One in eight Americans who are 60 years or older report having at least some memory loss and roughly 35% of them report problems with brain function, according to the Centers for Disease Control and Prevention. Memory loss can come from a number of factors. If you’re worried about feeling forgetful, there are steps you can take to keep your memory sharp no matter your age.

Stay Social
Social interaction can help keep your memory sharper longer. It helps ward off depression and isolation—both of which can contribute to memory loss. Socializing also provides the opportunity to talk about things you don’t want to forget or the new things you are learning. Look for opportunities to get together with family and friends, especially if you live alone.

Get Some Sleep
Restless sleep and not getting enough sleep have been linked to memory loss. Conversely, deep stages of sleep have been found to have a role in strengthening memories. Research has shown that adults older than 60 had a 70% loss of deep sleep compared to young adults between the ages of 18 and 25. Aim to get seven to nine hours a night on a regular basis. If your sleep is regularly disrupted by snoring, talk with your health care provider as it may be an indicator of a sleep disorder or other health problems.

Keep Active
Physical activity has big benefits for all aspects of your health, including cognitive function. Exercise raises blood flow throughout the body, including the brain, which might help with memory. The Department of Health and Human Services recommends that adults weekly get 150 to 300 minutes of moderate-intensity activity, such as walking, or 75 to 150 minutes of vigorous aerobic activity, such as jogging. If you have a chronic condition or other health concerns that limit your physical activity, talk to your doctor or consult a fitness professional about what is within your abilities.

Eat Well
A healthy diet will benefit your brain, and research indicates that it can help you maximize your memory function. Eating fruits, vegetables, whole grains and legumes, fish, healthier fats and herbs or seeds can give your brain a boost.
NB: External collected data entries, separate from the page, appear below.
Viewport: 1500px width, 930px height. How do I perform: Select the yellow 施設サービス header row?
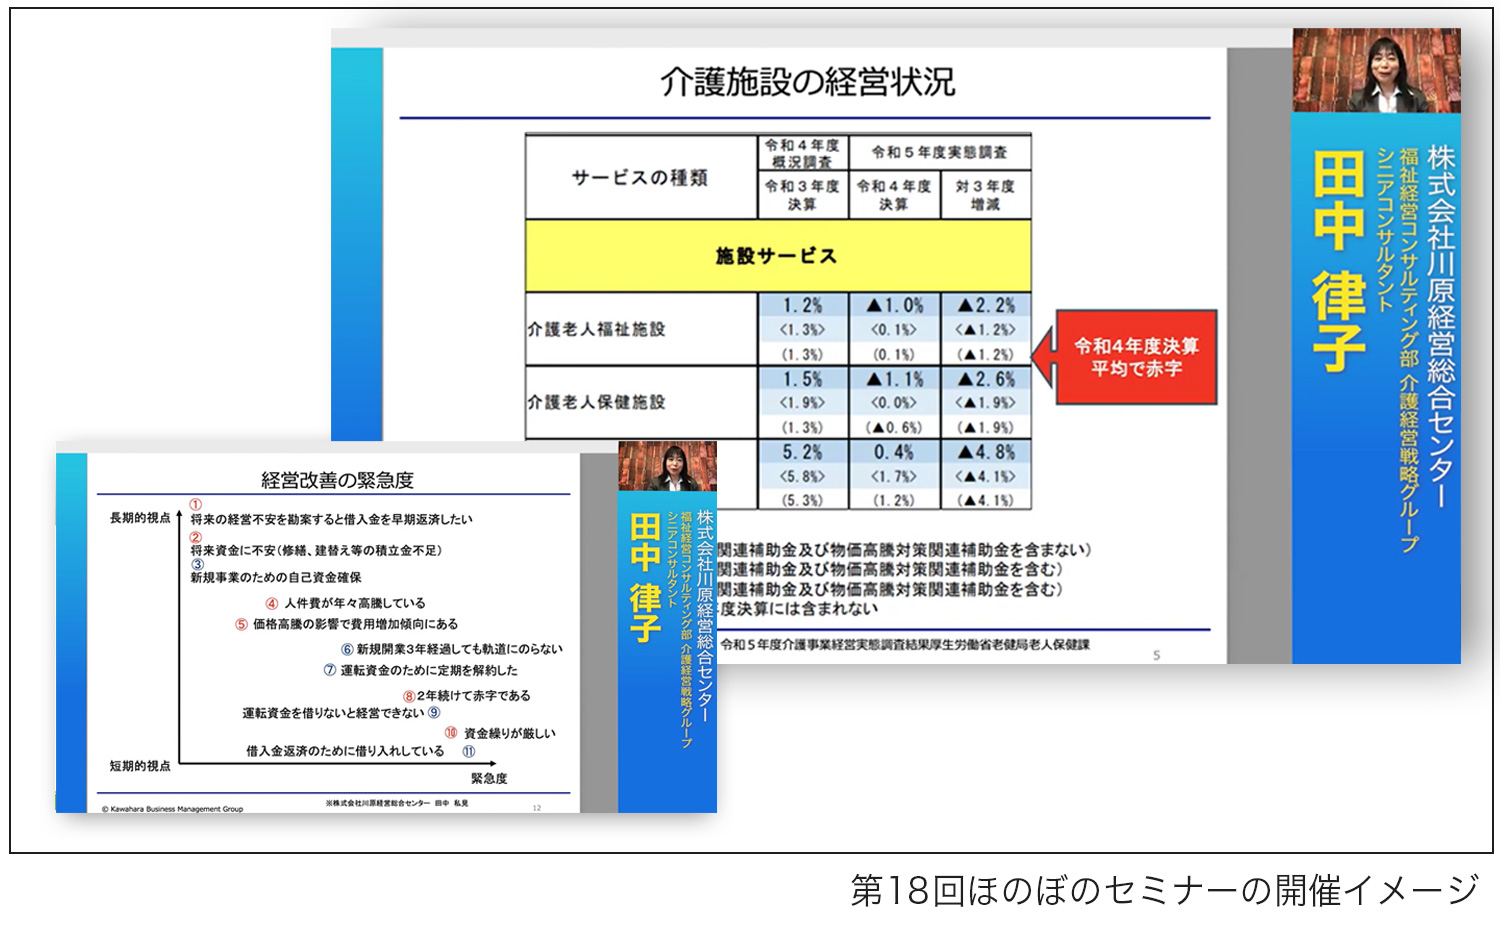[x=777, y=256]
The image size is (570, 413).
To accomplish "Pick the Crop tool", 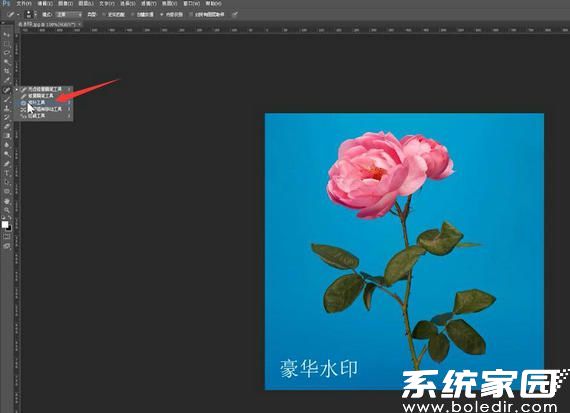I will pyautogui.click(x=6, y=71).
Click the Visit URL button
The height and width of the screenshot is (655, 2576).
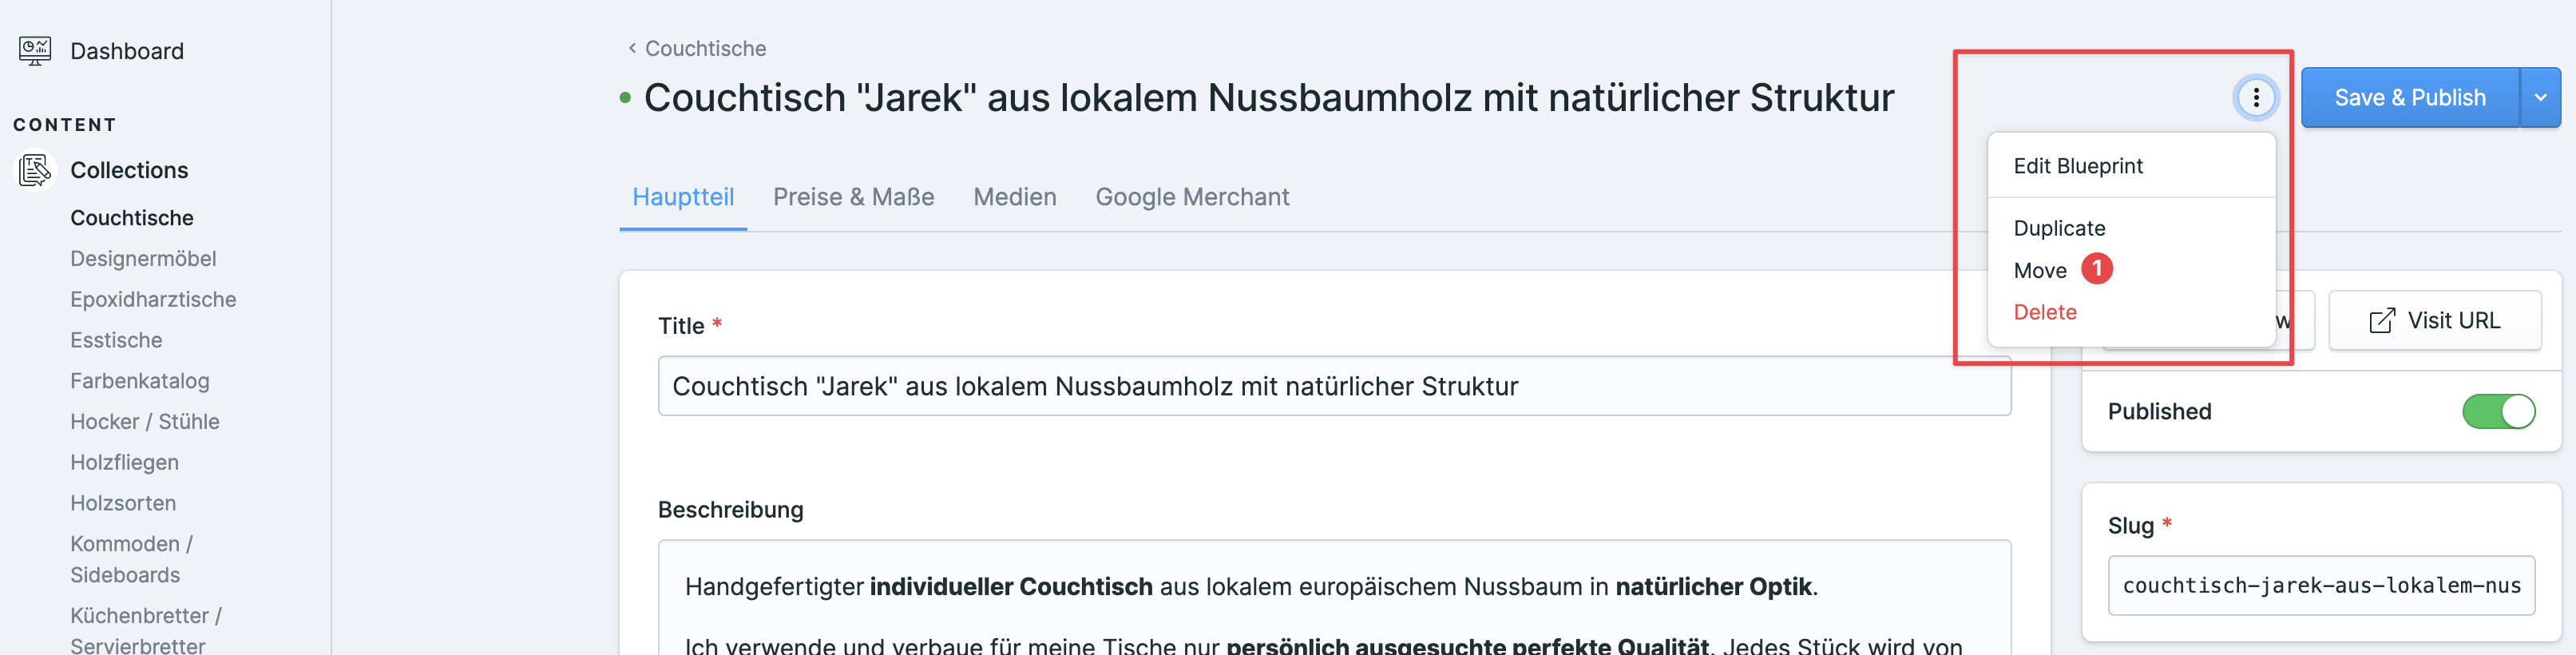point(2434,321)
Some powerhouse foods include berries, grapes, watermelon, avocados, dark leafy greens, beets, salmon, trout, shrimp, oysters, olive oil, walnuts, rosemary, sesame seeds and cacao seeds.

Repeat, Repeat, Repeat
If you are trying to remember something new, reinforce the memory connection through repetition. Do this both verbally and by writing information down. This can be an effective tactic when trying to remember someone’s name or for recalling where items have been placed. Repetition is most effective as a memory tool when the timing is correct. Spacing out periods of study, especially if you are learning something complicated, can improve recall. Start by repeating it every hour before moving on to every few hours and then every day.

Organize Your Life
Cluttered spaces and disarray may make you more likely to forget things. Keep track of your appointments, tasks and events in an organized manner—don’t just leave sticky notes all over. You can do this with a physical planner or calendar or organize yourself digitally through your cell phone or another device. Keep essential items, like your wallet, keys, glasses or purse, in a set place so you always know where to find them. When doing a task, limit distractions. If you can focus on the information you’re trying to remember, you’ll be more likely to recall it later.

Use Your Senses
The more senses you engage when learning something, the more your brain will work to retain that memory. According to Harvard Health, research has shown that adults have better recall of images they see that are paired with a smell than those that are not. Brain imaging has shown that the piriform cortex, the main odor-processing region of the brain, activates when objects associated with odors are seen, even if the smell is no longer present. Take note of the smells, tastes and tactile sensations you experience when learning or trying something new.

Exercise Your Brain
Mental activity helps keep your brain in shape in the same way physical activity benefits your body. Engaging your mind can help prevent some memory loss. Mental activities include doing puzzles, reading and playing games. Trying new hobbies or learning musical instruments also challenge your brain. Get out of the house and try volunteering or working with a community group to further stay engaged.